Speaking at the Police Superintendents’ Association conference yesterday on his first year anniversary as Commissioner of the Met, Sir Mark Rowley emphasised the need for more trust, less crime and higher standards.
Revealing that the Met receives over 13,000 contacts from the public everyday, he said that the public expect high standards from his officers but that public confidence has been ‘dented’. “We are reinventing how we deliver policing by consent in a digitised 21st century world,” he explained.
Building trust and fighting crime go together, he said. “We have slipped up and there are systemic failing in our integrity.” He talked about the foundations of policing in the capital had been damaged by austerity and that is was a painful journey to ‘lift up the stone.’
He said that it was, easy to focus on the hundreds who are the problem but not on the thousands who are not. Looking ahead to the change in the way that police respond to mental health calls and the implementation of the new policy developed by Humberside Police called Right care, right person, he said the Met needed help from others and commended the discussions he and his team have been having with the NHS. He talked about the blurred mission of the police and the need to, “Let the police, police.”

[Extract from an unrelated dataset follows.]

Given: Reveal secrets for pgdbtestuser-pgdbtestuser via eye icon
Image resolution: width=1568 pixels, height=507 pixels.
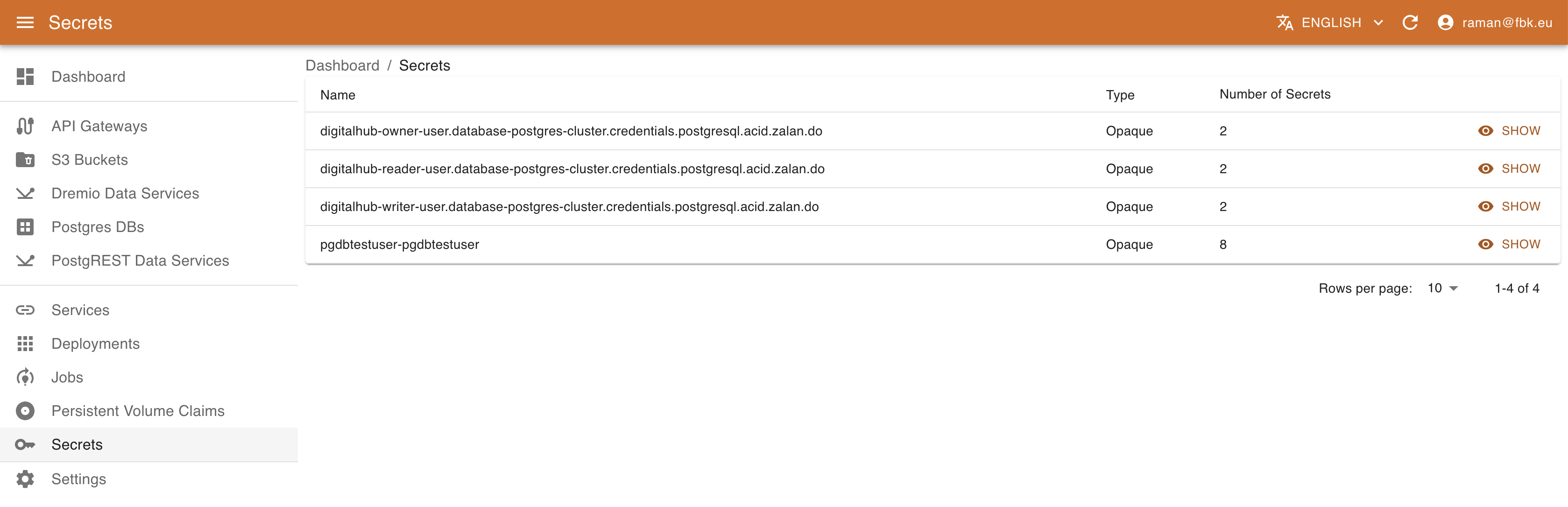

Responding to questions from the audience gathered in Stratford upon Avon, Sir Mark said that policing must ‘stay in its lane’ and not get drawn into political discussion; the need to operate without fire or favour was vital, he added.
Asked whether the Met was too big and should potentially be broken up as suggested by Dame Louse Casey in her recent report, Sir Mark responded that it would be ‘foolish’ to fragment what goes on in London. He referred to the recent operation to apprehend the prisoner who escaped from Wandsworth prison which involved close cooperation between national counter terrorism teams who are part of the Met.